The headline reading beat analysts’ expectations by 1.9%, according to economists polled by Reuters, and was in line with the previous reading of 2% in May.

The British pound rose slightly shortly after the release, trading at $1.2977 at 7:21 a.m. London time.

Services inflation – which the BOE monitors closely because of its dominance in the UK economy and its reflection of domestically generated price increases – held at 5.7% in June.

Core inflation, excluding energy, food, alcohol and tobacco, was 3.5%, also similar to the 3.5% recorded in May.

UK inflation, May 2024

Higher restaurant and hotel prices contributed most to the upward pressure, while clothing and footwear costs saw the biggest falls, the ONS said.

Consumers are increasing their spending on leisure activities during the summer months, including cultural experiences and concerts as high-profile artists such as Taylor Swift, Bruce Springsteen, Pink and Sting tour the country.

Bank of England rate cuts in focus

Investors have been on the lookout for a possible rate cut in August as headline inflation showed signs of a sustained slowdown. Market expectations for such a cut faded just after the latest data was released.

Jane Foley, head of currency strategy at Rabobank, said stubborn services inflation could prompt BOE policymakers to be cautious ahead of their meeting next month.

“It’s not really a done deal for August,” he told CNBC’s “Squawk Box Europe” on Wednesday.

“I think a lot of policy committee members and a lot of economists will be looking at service sector inflation and getting a little bit worried,” he added.
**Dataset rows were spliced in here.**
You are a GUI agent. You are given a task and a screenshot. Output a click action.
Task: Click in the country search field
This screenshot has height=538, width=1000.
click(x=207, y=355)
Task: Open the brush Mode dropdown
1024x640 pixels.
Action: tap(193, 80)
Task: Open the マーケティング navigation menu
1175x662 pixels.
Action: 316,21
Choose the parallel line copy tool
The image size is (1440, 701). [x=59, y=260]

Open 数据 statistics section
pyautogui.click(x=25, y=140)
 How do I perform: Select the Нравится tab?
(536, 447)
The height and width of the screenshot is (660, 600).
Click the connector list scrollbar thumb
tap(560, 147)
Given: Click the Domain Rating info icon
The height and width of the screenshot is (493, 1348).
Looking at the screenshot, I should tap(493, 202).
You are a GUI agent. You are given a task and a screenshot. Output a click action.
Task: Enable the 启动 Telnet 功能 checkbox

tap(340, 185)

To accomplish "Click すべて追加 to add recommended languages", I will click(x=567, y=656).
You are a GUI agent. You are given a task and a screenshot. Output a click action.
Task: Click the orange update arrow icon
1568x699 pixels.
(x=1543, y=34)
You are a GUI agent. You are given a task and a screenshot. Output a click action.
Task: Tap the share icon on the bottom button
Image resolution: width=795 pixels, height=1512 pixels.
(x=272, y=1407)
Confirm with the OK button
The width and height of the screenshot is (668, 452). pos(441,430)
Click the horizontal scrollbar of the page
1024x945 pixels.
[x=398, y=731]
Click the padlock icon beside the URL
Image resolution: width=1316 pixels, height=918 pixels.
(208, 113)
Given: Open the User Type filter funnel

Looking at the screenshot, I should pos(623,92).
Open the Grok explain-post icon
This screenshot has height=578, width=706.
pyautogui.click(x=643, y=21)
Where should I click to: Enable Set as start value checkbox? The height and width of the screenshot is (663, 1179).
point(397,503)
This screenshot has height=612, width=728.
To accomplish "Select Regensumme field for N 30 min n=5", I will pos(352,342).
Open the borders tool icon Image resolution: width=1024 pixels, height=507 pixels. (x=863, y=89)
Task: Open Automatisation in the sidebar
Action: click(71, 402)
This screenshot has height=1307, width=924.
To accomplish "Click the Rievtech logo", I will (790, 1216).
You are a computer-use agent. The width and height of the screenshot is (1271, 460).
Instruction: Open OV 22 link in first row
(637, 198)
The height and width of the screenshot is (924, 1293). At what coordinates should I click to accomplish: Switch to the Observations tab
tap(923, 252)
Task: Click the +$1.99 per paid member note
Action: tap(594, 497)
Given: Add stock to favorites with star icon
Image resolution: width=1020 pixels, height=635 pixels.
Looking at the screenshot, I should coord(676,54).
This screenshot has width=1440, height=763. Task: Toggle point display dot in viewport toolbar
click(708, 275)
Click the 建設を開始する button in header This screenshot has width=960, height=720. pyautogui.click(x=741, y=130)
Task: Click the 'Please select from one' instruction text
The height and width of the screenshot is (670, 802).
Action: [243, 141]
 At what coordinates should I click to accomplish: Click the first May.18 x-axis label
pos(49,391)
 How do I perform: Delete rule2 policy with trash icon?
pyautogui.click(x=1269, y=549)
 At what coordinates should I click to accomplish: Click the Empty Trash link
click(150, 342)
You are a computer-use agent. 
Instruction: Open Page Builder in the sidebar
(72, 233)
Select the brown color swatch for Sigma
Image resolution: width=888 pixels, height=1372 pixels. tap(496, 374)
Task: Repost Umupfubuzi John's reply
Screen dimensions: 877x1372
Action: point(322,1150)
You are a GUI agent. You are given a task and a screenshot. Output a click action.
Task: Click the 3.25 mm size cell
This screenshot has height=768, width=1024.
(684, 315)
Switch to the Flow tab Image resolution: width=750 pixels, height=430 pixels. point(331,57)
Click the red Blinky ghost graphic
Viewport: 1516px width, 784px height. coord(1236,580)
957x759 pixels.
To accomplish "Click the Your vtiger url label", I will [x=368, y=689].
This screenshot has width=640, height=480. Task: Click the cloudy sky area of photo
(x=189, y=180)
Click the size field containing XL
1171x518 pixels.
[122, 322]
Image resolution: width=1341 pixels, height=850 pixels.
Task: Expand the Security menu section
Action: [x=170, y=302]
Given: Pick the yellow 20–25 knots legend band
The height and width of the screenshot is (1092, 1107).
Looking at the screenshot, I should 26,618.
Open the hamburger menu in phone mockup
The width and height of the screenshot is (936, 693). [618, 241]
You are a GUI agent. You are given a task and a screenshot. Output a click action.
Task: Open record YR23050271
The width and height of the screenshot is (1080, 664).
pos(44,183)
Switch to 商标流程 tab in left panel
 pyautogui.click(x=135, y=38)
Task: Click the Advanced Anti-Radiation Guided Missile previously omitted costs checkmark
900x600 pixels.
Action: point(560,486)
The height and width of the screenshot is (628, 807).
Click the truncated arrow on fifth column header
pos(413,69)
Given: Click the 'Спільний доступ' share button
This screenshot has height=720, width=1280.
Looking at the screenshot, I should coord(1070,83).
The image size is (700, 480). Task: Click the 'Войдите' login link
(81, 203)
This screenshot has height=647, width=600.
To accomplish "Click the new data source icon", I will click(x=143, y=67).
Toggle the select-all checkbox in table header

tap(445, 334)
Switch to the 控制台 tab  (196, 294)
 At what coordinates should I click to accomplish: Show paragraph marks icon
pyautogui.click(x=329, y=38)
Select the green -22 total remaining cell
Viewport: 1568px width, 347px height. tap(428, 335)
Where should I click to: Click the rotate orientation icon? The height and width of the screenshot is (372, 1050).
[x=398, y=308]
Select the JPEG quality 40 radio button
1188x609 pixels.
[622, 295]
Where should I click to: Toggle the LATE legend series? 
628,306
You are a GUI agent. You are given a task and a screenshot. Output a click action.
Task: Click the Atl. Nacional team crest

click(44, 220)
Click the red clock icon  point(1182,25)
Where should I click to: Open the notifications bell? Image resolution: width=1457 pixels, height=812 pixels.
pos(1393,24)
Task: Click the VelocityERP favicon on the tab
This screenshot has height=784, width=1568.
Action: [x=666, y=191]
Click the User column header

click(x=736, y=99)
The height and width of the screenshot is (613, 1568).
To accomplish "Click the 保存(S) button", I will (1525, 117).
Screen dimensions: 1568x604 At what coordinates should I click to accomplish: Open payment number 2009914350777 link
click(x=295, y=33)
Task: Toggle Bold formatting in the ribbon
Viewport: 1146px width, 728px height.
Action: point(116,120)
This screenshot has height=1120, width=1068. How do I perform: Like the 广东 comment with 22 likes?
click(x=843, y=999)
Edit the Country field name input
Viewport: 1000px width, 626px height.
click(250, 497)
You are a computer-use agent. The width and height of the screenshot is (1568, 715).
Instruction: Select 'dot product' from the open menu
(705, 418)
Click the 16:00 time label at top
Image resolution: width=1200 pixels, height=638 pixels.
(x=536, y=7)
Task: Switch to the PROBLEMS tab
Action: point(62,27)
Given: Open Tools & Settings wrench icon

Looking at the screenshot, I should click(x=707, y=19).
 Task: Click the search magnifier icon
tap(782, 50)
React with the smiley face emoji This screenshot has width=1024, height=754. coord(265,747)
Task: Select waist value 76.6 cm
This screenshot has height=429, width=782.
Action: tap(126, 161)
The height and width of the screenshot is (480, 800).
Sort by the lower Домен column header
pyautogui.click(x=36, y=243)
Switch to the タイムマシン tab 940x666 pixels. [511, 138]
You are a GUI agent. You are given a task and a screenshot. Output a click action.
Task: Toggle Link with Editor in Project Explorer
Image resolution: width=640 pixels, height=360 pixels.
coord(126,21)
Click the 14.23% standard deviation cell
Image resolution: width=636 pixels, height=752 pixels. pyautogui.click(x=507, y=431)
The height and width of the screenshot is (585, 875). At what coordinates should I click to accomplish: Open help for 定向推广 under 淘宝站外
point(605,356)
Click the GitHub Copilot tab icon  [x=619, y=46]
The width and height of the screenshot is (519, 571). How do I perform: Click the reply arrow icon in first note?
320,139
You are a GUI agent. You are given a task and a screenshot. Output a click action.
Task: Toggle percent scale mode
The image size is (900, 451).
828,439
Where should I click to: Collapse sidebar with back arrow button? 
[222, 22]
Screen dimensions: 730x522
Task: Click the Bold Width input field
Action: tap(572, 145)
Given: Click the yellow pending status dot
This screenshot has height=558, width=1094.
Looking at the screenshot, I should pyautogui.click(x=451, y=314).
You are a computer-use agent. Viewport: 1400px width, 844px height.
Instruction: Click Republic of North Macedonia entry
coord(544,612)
BOE Monetary Policy Committee member Jonathan Haskel said last week that he thought rates should remain unchanged due to continued pressures in the labor market.

BOE chief economist Huw Pill added later in the week that the timing of a rate cut remained an “open question” because of “uncomfortable strength” in wage growth.

The BOE’s main interest rate has remained at a 16-year high of 5.25% since August 2023, when inflation was 7.9%.

Wednesday’s reading is the first since the U.K. general election on July 4, but it does not reflect the change in government. The new U.K. chief secretary to the Treasury, Darren Jones, said in a statement that prices remain too high.

“We are facing the legacy of 14 years of chaos and economic irresponsibility. That is why this Government is taking tough decisions now to lay the foundations so we can rebuild Britain and make every part of Britain better,” he said on Wednesday.